#### [Instructions for the task]
Identify each source that the modelling data guide below names for the empirical collection of observational data.

#### [Study text]
"""

Modelling Data Guide

A. Types of Modelling Data

1. Observational Data

Observational data are empirically collected from surveillance systems, health records, field studies, or surveys. These data capture real-world observations of populations, environments, and disease occurrence. While surveillance systems and health records are maintained on governmental databases and require a data-sharing agreement to access, field studies and surveys are often conducted by researchers and made available in academic journals. Sometimes, data from surveys conducted across multiple countries are housed on public platforms. The Demographic and Health Survey source of data is an example of this.

There are many types of data required for disease models. Depending on the disease, some types of data will be more important than others. Table 1 contains a description of different types of data commonly used in disease models. These data could be available at a different administrative levels (national/ sub-national) and disaggregated by age, sex and other risk groups.

Table 1: Data types commonly used in disease models

Type	Examples
Case surveillance data	Reported counts of confirmed and/or suspected cases, hospitalisations, and deaths collected through national or sentinel systems.
Demographic data	Population size, age and sex structure, births and deaths, and migration records.

"""

#### [Records shown]
"""

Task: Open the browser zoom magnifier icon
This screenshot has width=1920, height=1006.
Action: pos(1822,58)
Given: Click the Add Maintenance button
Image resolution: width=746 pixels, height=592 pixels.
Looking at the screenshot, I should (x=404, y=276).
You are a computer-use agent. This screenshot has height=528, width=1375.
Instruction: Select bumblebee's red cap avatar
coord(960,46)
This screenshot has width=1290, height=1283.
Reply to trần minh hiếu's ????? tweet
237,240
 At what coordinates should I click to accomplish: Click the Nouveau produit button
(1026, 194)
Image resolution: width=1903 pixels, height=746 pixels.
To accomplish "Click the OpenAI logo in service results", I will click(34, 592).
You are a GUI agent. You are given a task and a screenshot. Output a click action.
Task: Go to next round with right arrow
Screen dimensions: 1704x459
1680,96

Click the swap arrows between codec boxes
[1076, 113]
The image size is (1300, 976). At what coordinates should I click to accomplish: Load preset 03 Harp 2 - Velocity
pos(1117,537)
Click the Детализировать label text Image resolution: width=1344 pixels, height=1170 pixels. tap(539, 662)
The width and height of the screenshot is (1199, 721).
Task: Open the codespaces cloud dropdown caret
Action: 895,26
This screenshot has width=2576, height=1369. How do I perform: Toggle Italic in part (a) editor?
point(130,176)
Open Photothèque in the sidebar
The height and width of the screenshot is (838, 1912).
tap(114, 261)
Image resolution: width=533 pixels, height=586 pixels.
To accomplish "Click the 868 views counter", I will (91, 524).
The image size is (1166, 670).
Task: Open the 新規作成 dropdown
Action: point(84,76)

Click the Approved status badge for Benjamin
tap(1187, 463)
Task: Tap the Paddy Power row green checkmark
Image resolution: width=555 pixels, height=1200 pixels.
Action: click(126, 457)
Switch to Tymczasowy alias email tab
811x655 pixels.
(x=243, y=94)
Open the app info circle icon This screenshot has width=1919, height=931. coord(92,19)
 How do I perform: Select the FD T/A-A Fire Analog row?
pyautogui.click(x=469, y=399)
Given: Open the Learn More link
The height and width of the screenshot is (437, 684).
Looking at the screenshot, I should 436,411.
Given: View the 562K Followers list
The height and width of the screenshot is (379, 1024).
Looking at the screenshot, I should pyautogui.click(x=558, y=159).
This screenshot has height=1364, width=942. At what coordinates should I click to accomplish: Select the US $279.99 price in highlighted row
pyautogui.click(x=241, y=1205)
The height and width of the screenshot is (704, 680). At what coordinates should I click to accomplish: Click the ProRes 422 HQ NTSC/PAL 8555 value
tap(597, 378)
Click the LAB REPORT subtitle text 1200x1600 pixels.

"""

#### [Worked solution]
Surveillance systems, health records, field studies, and surveys.